Thanks, I found your info to be very helpful and explained well.
this is my thought on how to get my calibration value, I have an lcd and
what I am doing is outputing the value of x on it and every time it goes
into the calc subroutine it adds to a tmp varaible and everytime the tmp
variable reaches 65535 it adds 1 to tmp2 variable. I am going to ride around
a school track which is a known distance of 400m so apporx 200 revolutions..
then I will take how many "loops" the entire 400m took... from that I should
be able to break it down into a per meter measurement... will that work?...
I am not looking for perfect just yet.. I will work on perfecting the
calibration after I have a good working model then I will tweek it.... but I
think that will work...
-Tyson Stephen
tysonstephen@h...
>
> Good points. FWIW, the constants can drop out of a two point
calibration.
> (A geeky alternative to "playing" witht the constants!)
>
> S= C1 / (X + C2)
> S: speed
> X: the number of loops from your program timer.
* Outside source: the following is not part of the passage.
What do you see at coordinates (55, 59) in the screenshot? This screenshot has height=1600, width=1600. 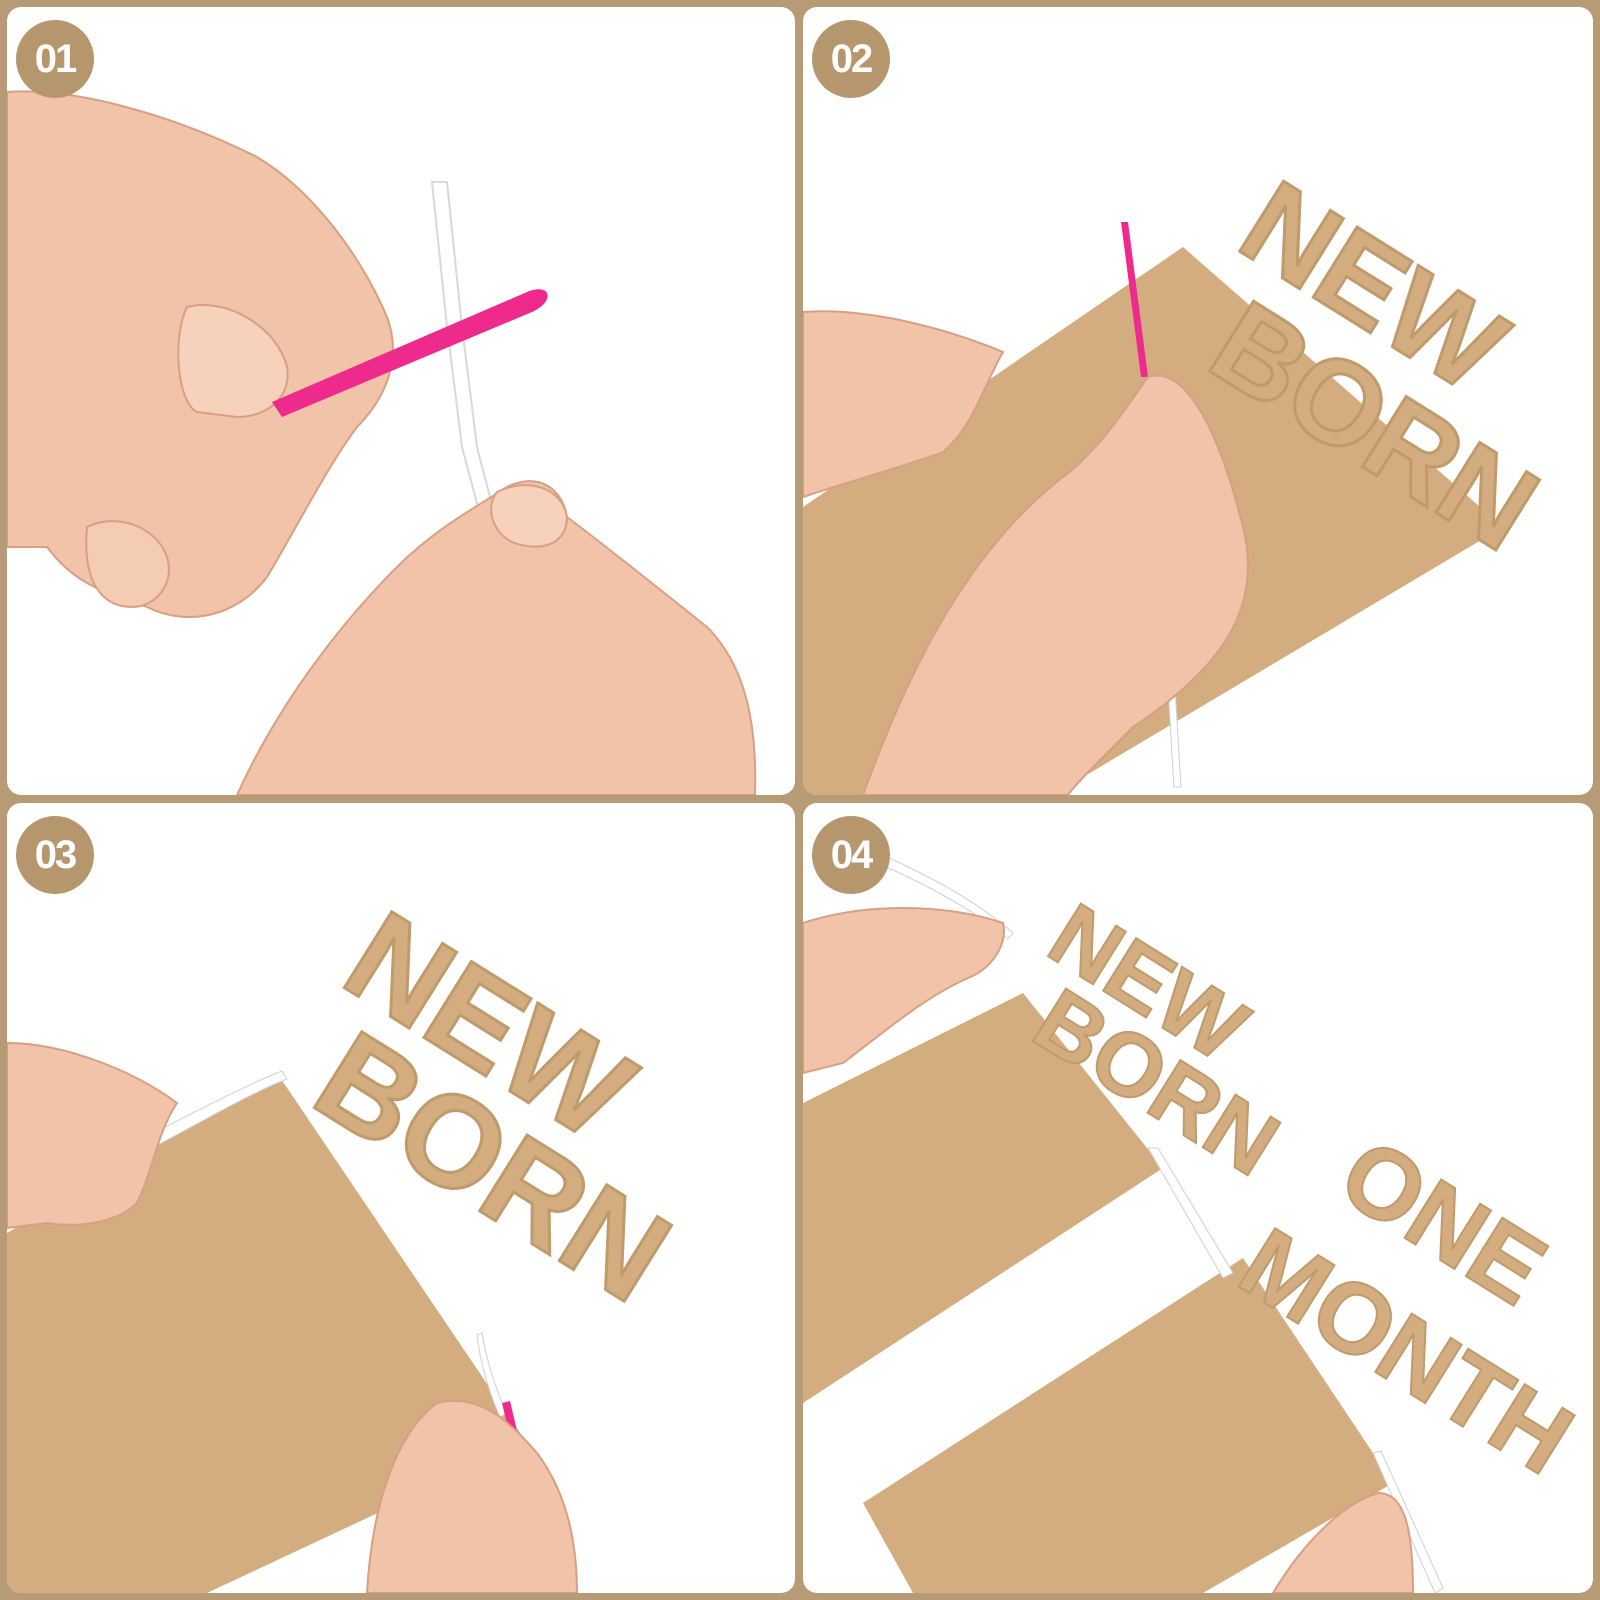 I see `step-badge-1: 01` at bounding box center [55, 59].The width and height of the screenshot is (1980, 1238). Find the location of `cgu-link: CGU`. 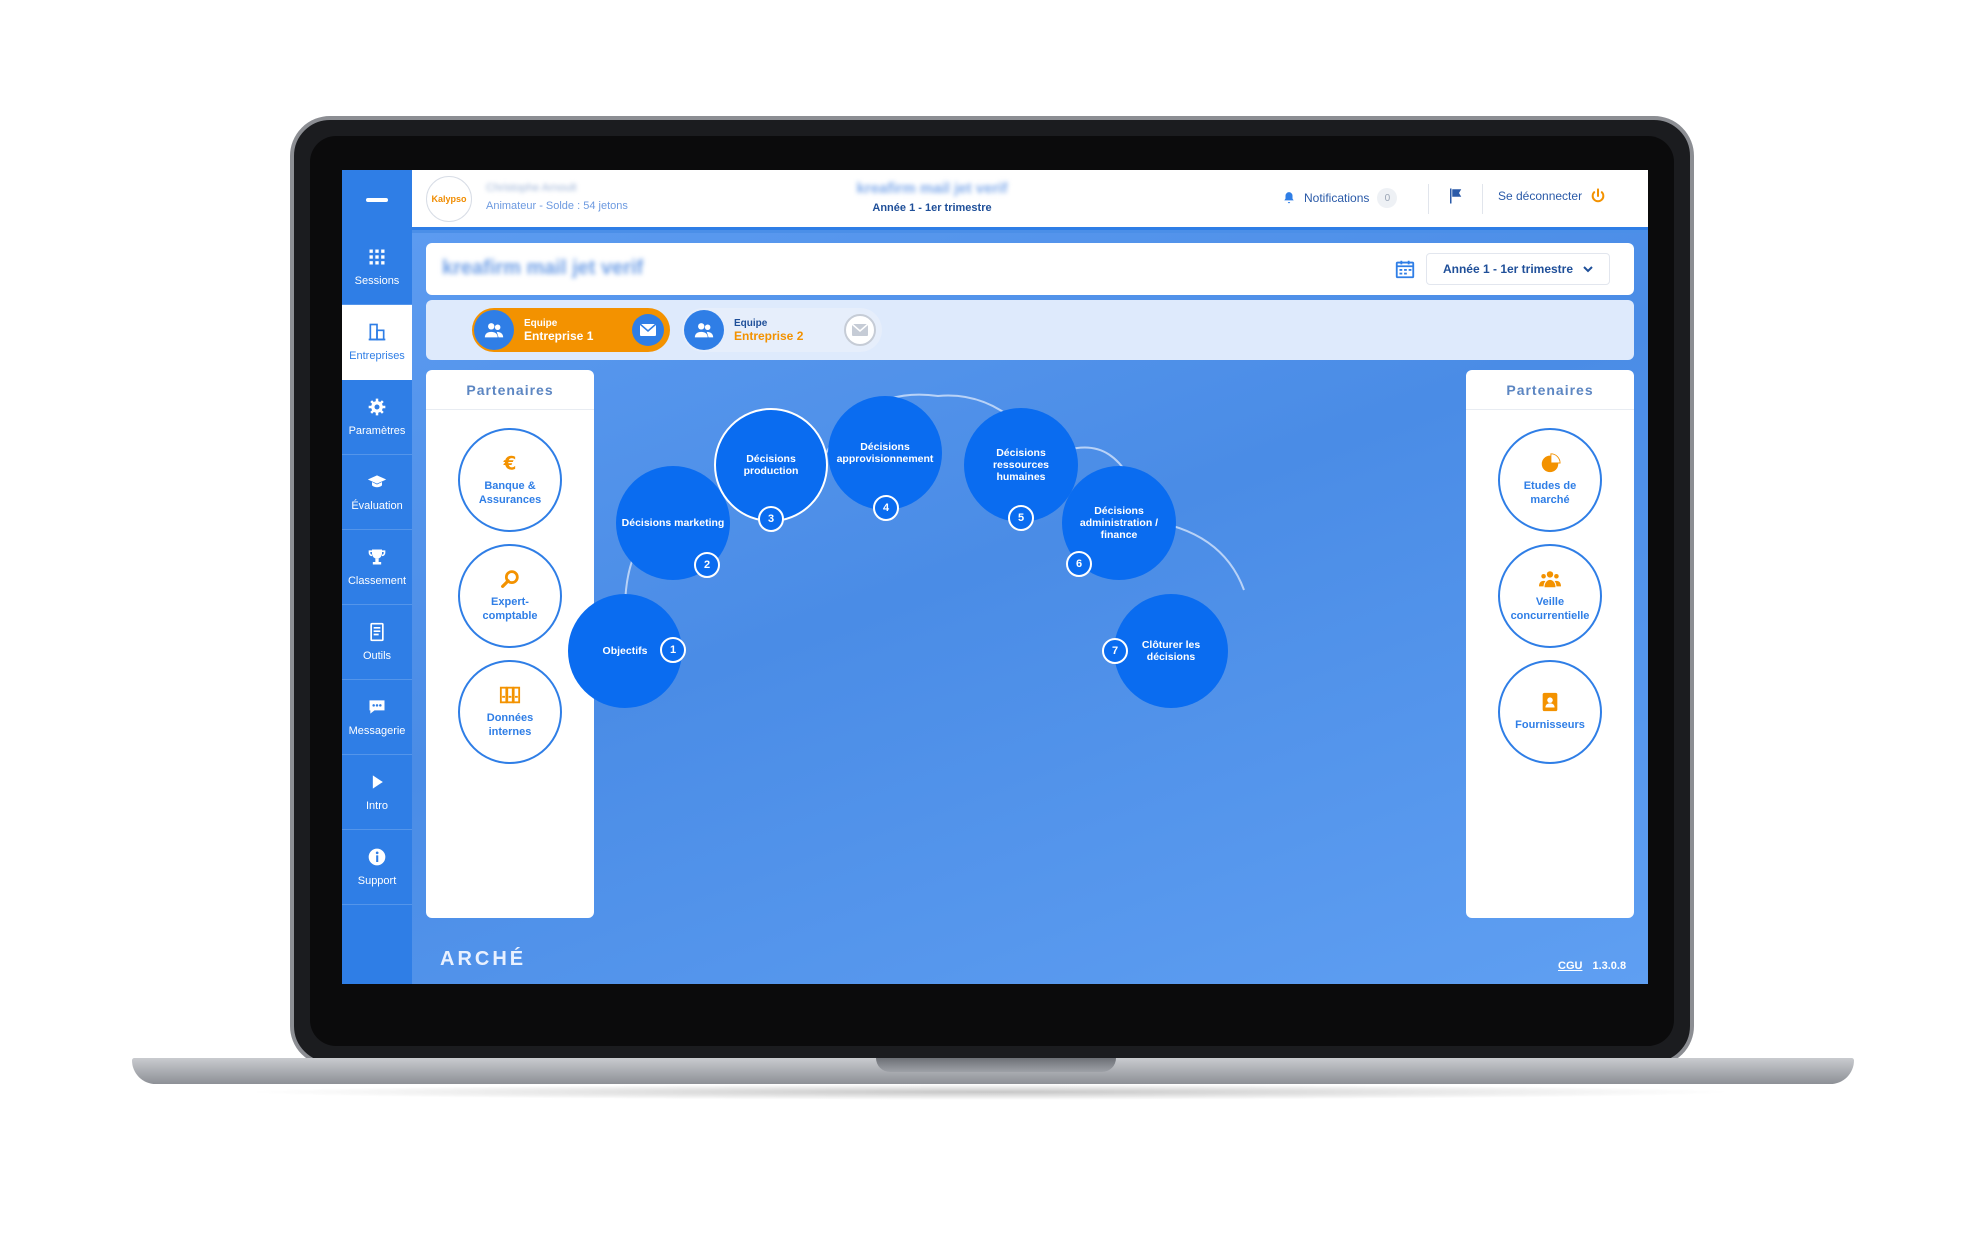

> C1 and C2: constants to be determined
> S1: a calibration low speed value
> X1: the corresponding loops
> S2: a calibration high speed value
> X2: the corresponding loops
>
> then (from solving two eqns for two unknown contants)
>
> C1 = S1*S2*(L1-L2)/(S2-S1)
> C2 = (S1*L1-S2*L2)/(S2-S1)
>
> If the loops are tightly written, C2 could be very small (like C2=
1 to 5).
> Jim?
I think it was around 8 but I didn't try to improve the coding as I
abandoned this approach in favor of the event timer.